- Born: 11 August 1909 Cologne, German Empire
- Died: 4 March 2000 (aged 90)
- Education: University of Cologne; University of Freiburg; University of Grenoble
- Occupations: Sociologist; musicologist; entrepreneur; publicist
- Known for: Member of the Cologne School; founder of the Institut für Massenkommunikation

= Alphons Silbermann =

Alphons Silbermann (August 11, 1909 - March 4, 2000) was a German Jewish sociologist, musicologist, entrepreneur and publicist.

Born in Cologne, he studied musicology, sociology and law at the Universities of Cologne, Freiburg i. Br. and Grenoble. After he gained his doctorate (Dr. jur.), the rise of Nazism led Silbermann to emigrate to the Netherlands and 1938 from Amsterdam via Paris, where he worked as a waiter, to Sydney. In Australia he started as a dishwasher but went soon from rags to riches with his own fast food restaurant Silver's Food Bars. He initiated the first fastfood chain of Australia, becoming a successful entrepreneur.

His academic career started in 1944 in Sydney at the New South Wales State Conservatorium of Music. As an empirical culture-sociologist, he went back to Europe (especially Paris) in 1951. In 1958 René König brought him back to Cologne, where he taught at the university. In 1964 he was called to the University of Lausanne as a successor of Vilfredo Pareto and later at the University of Bordeaux (1974–1979).

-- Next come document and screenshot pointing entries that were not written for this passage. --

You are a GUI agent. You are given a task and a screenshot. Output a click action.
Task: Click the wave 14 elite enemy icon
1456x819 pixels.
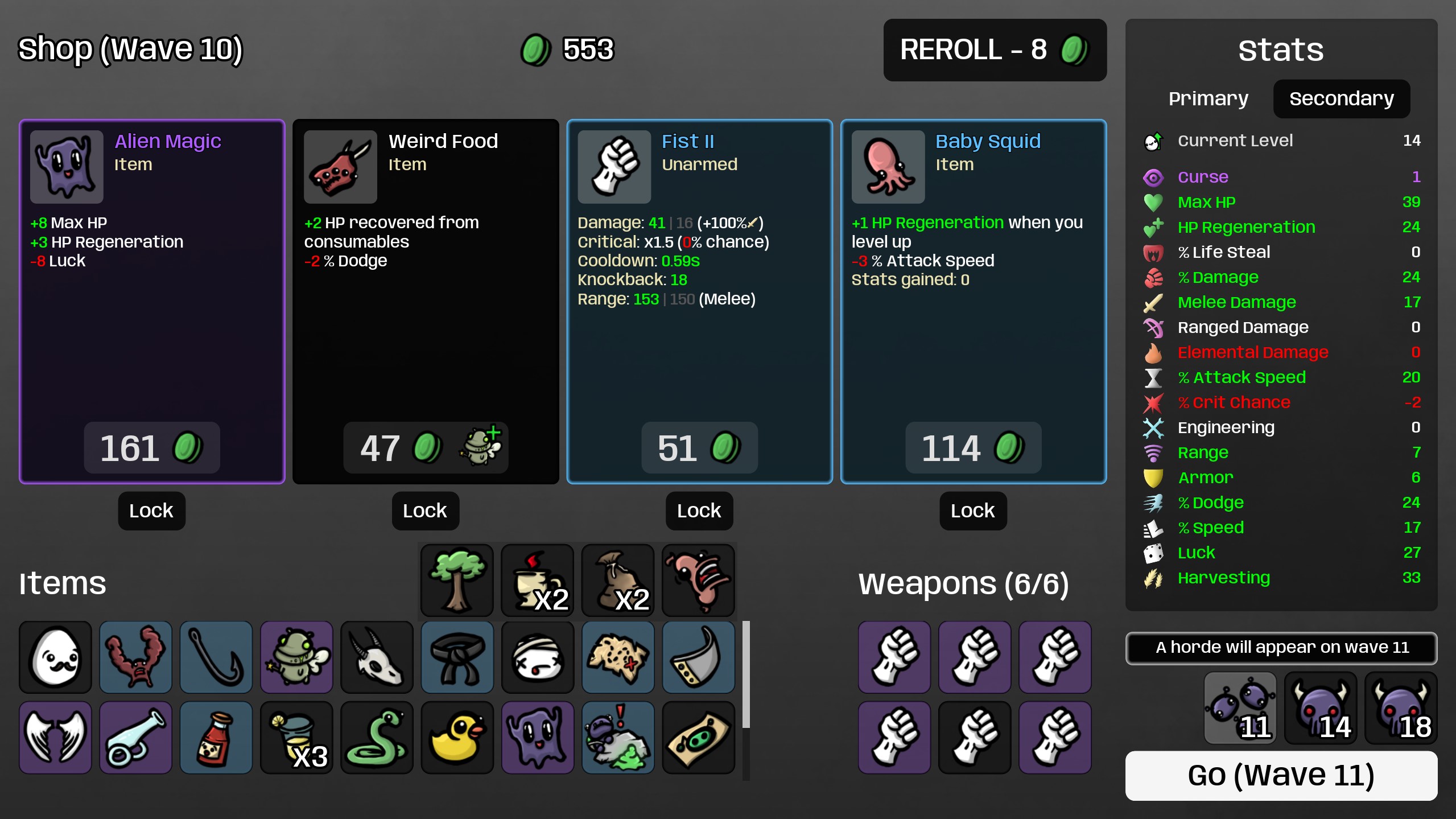tap(1321, 708)
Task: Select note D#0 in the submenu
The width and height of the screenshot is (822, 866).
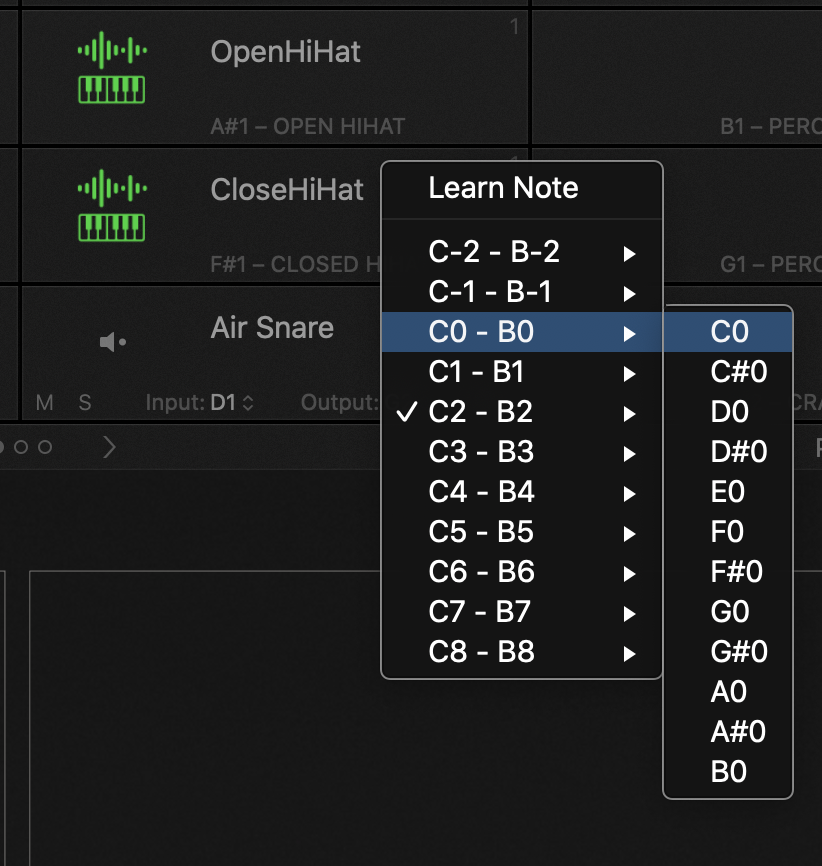Action: click(739, 452)
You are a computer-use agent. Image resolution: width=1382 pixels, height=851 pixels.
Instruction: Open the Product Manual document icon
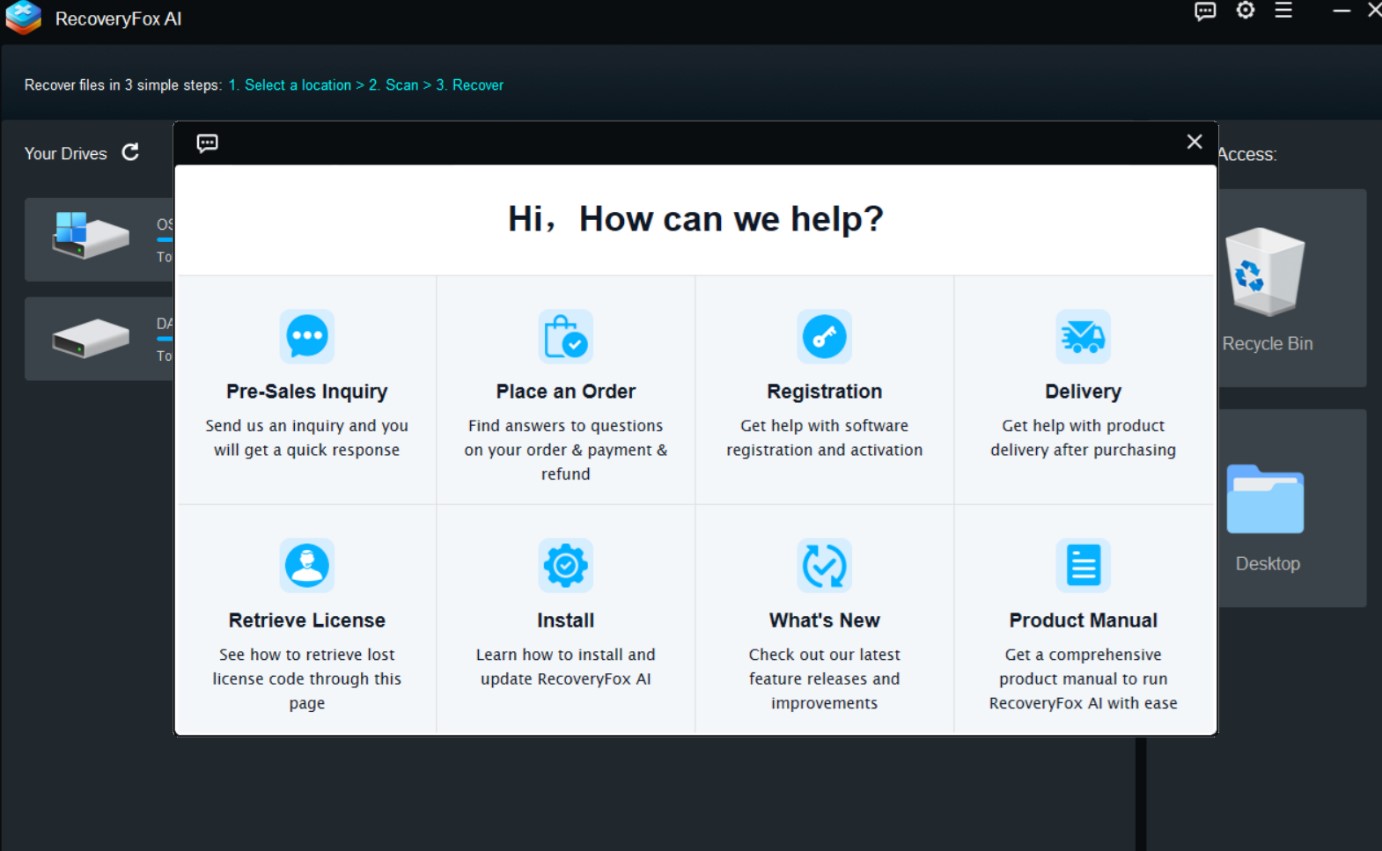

Alphons Silbermann was a member of the "Cologne School" (Kölner Schule) along with René König and others. He was one of the editors of the Kölner Zeitschrift für Soziologie und Sozialpsychologie (KZfSS) and founded the Institut für Massenkommunikation (Institute of Mass Communication). He was an important German pioneer of empirical methods, as against the ideological biases of many contemporary colleagues like his favorite opponent Theodor W. Adorno.

==Bibliography==
- 1949: ...Of musical things. Sydney
- 1959: Musik, Rundfunk und Hörer. Die soziologischen Aspekte der Musik am Rundfunk. VS Verlag für Sozialwissenschaften. ISBN 978-3-663-00798-2
- 1963: The Sociology of Music. London. ISBN 978-0-8371-9455-4
- 1963: Vom Wohnen der Deutschen. Eine soziologische Studie über das Wohnerlebnis. VS Verlag für Sozialwissenschaften. ISBN 978-3-322-98288-9
- 1966: Bildschirm und Wirklichkeit. Ullstein. ISBN 978-3-550-07213-0
- 1968: Vorteile und Nachteile des kommerziellen Fernsehens: Eine soziologische Studie. Econ-Verlag.
- 1969: Morale chez Vilfredo Pareto. In: Cahiers Vilfredo Pareto, 18; Lausanne.
- 1973: Empirische Kunstsoziologie: eine Einf. mit kommentierter Bibliographie. Enke. ISBN 978-3-432-02287-1
- 1973: Mediensoziologie: Film. Econ Verlag. ISBN 978-3-430-18493-9
- 1973: Mediensozialogie: Rundfunk. Econ Verlag. ISBN 978-3-450-18923-5
- 1973: Soziologie der Massenkommunikation. Stuttgart.
- 1981: Communication de Masse. Eléments de Sociologie empirique; Paris.
- 1981: Der ungeliebte Jude. Zur Soziologie des Antisemitismus. Edition Interfrom. ISBN 978-3-7201-5134-4
- 1981: Einführung in die Literatursoziologie. Oldenbourg. ISBN 978-3-486-19951-2
- 1984: Was ist jüdischer Geist? Fromm Druckhaus A. ISBN 3720151670
- 1985: Der Übersetzer: eine berufs- und literatursoziologische Untersuchung. Harrassowitz. ISBN 978-3-447-02558-4
- 1986: Comics and Visual Culture : Research Studies from Ten Countries. Editor with: H.D. Dryoff. Munich. ISBN 3-598-10604-1
- 1986: Lübbes Mahler-Lexikon. Lübbe. ISBN 978-3-404-61271-0
- 1989: Verwandlungen.' Eine Autobiographie. (Autobiography). Berlin.
- 1991: Das imaginäre Tagebuch des Herrn Jacques Offenbach. Piper. ISBN 978-3-492-18317-8
- 1991: Neues vom Wohnen der Deutschen (West). Verlag Wissenschaft und Politik. ISBN 978-3-8046-8765-3
- 1993: Badezimmer in Ostdeutschland: eine soziologische Studie. Verlag Wissenschaft und Politik. ISBN 978-3-8046-8799-8
- 2000: Grovelling and Other Vices: The Sociology of Sycophancy. (Folklore). Translated by Ladislaus Lob. London.